I am only 24, have been been married for four years, and WE could have very well wrote that SAME letter. We have two daughters and a son. Coming from the female side, it's true that in Phase III, intercourse is the very last thing on my mind. When I am in Phase III, I feel like I have an obligation to fulfill (and I roll my eyes too), so my husband will be able to get through Phase II. At least this guy who wrote this letter knows it's Day 18. For me, my cycles range from 33 days to 40 and we abstain for about three weeks. I feel like the NFP teachers lied to us.
Since I'm super fertile (having had three children in three years) I take my temperature when my mucus patch starts because I am in serious need to postpone another pregnancy. And I am very strict about not having relations in Phase II because if I got pregnant right now I just might run away or go psycho.

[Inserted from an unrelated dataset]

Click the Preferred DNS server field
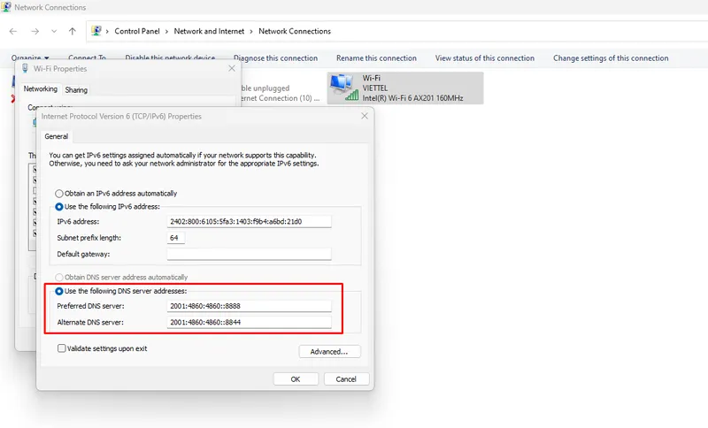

I agree with this man's wife that maybe he hasn't romanced her enough. I totally feel like when that day of Phase III starts — I need to be extra-flirted with, maybe some flowers or this time he gives the kids a bath and puts them to bed. I feel this man does have an obligation to work at getting her aroused if she has such a horribly low libido in Phase III. Otherwise, it leaves us women thinking, "Oh great, Phase III is here. I have to fulfill my obligation to satisfy this out-of control sexual animal."